Es kam zu einer ersten deutschen Auswanderungswelle, vor allem von deutschen Mennoniten, die nach Nord- und Südamerika gingen. 1891 wurde Russisch zum Pflichtfach an allen deutschen Schulen. Noch während des Ersten Weltkriegs wurden 1915 etwa 200.000 Deutsche aus dem Wolhynien-Gebiet nach Sibirien deportiert. In Moskau kam es zeitgleich zu ersten Pogromen gegen die deutschstämmige Bevölkerung.

Mit der Oktoberrevolution 1917 und dem Beginn der Stalin-Herrschaft 1924 begann die systematische staatliche Verfolgung der Deutschen in der Sowjetunion. Der stalinistischen Terrorwelle 1937/38 fielen Tausende von Deutschen als sogenannte "Volksfeinde" zum Opfer. Nach dem Überfall der deutschen Wehrmacht auf die Sowjetunion reagierte der Oberste Sowjet mit einem Umsiedlungsbefehl.

Ab September 1941 wurden ganze Familien - meist getrennt von den Männern - in Güterzügen nach Osten verfrachtet, wo sie oft tagelang zu Fuß bis zu ihren Bestimmungsorten gehen. Viele überlebten die Transporte nicht, die in den hohen Norden Russlands, nach Sibirien, nach Kasachstan oder Zentralasien führten. Dort wurden die arbeitsfähigen Erwachsenen zur Zwangsarbeit abkommandiert.
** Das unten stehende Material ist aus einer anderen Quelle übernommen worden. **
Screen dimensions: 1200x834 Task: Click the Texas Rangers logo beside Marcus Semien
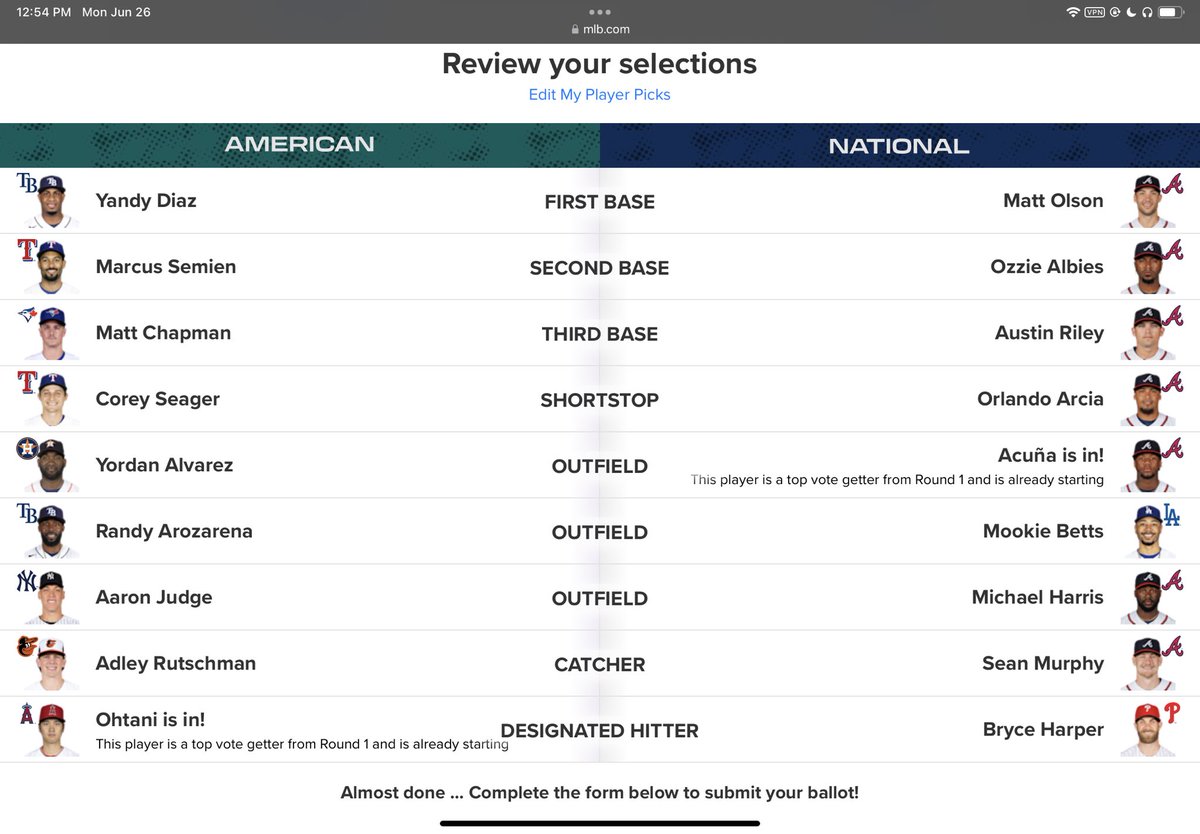click(x=27, y=250)
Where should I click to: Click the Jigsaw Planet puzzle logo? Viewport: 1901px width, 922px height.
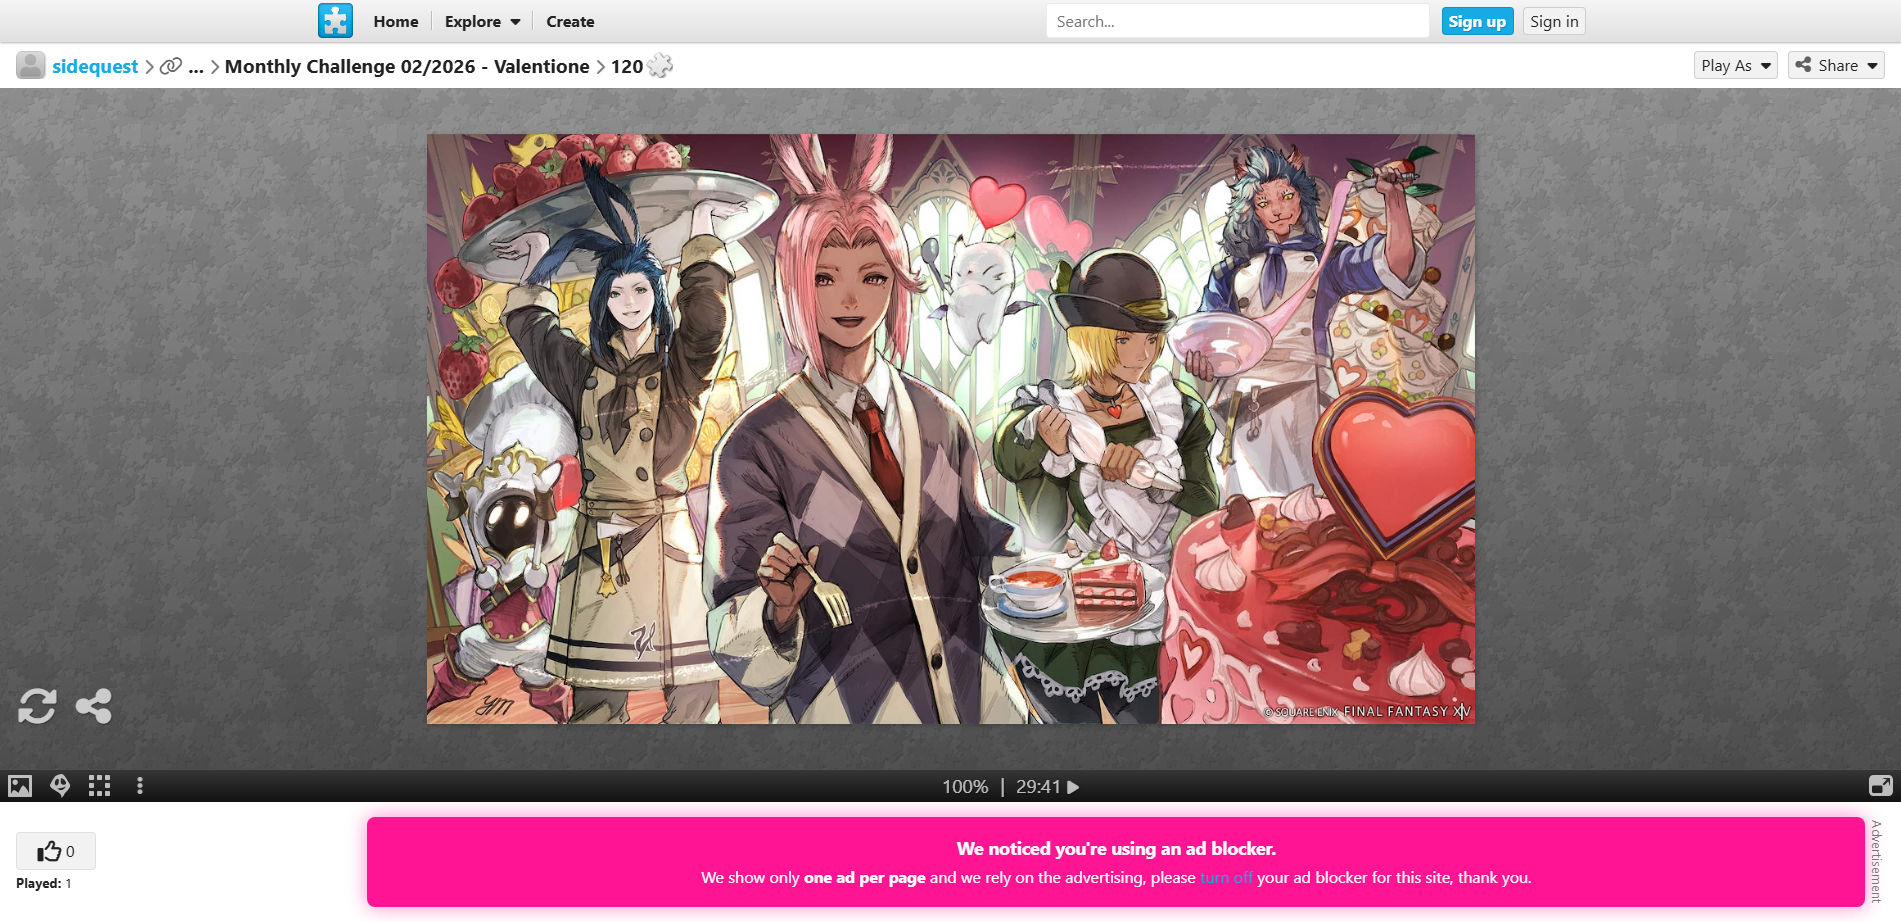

Alte und Kinder waren in einem System von "Sondersiedlungen" untergebracht. Sie lebten anfangs in Erdhöhlen, die oberirdisch mit Holzstämmen, Zweigen und Moos abgedeckt waren. Bis 1956 lebten nach offiziellen Zahlen immer noch mehr als eine Million Deutsche in diesen Sondersiedlungen. Nach 1956 folgten in den 1960er und 1970er Jahren allmählich politische Lockerungen wie die Teilrehabilitierung vom Vorwurf der kollektiven Kollaboration während des Zweiten Weltkriegs. Ab den 90ern Jahren kamen Russlanddeutsche als Spätaussiedler nach Deutschland.